* Task:
Scan the entries for the word "each" and return every line that has it.

[Collected data]
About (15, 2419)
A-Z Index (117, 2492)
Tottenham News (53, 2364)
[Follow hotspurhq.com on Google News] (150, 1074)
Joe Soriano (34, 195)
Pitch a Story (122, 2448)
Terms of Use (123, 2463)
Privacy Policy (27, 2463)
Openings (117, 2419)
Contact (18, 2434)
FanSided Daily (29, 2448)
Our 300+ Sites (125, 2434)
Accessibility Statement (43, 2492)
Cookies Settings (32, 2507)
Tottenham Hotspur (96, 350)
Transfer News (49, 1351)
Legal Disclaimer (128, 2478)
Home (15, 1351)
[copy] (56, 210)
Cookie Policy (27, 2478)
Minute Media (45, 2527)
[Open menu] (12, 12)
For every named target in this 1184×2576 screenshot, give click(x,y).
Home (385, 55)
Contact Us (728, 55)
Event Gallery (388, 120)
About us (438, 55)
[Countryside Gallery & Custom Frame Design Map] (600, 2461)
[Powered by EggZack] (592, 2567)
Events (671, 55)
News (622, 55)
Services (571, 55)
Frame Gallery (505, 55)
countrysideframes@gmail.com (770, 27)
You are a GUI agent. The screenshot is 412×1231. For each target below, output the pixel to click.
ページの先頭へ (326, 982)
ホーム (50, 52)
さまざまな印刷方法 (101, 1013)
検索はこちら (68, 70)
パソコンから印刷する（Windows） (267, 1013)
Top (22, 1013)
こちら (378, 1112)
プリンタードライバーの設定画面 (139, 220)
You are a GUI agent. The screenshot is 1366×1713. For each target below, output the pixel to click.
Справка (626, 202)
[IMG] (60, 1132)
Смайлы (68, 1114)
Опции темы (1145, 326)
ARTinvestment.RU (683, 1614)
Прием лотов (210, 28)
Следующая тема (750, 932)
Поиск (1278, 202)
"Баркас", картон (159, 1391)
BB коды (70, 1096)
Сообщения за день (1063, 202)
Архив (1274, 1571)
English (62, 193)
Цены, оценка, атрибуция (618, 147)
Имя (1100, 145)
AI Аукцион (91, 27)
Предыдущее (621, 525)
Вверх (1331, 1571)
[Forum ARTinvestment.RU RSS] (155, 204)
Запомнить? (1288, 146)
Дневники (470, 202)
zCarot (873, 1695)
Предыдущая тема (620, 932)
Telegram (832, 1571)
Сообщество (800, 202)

* Response to this task:
You are a GUI agent. The screenshot is 412×1231. For each target below, output the pixel to click.
You are a GUI agent. The screenshot is 1366×1713. For each target below, output the pixel to click.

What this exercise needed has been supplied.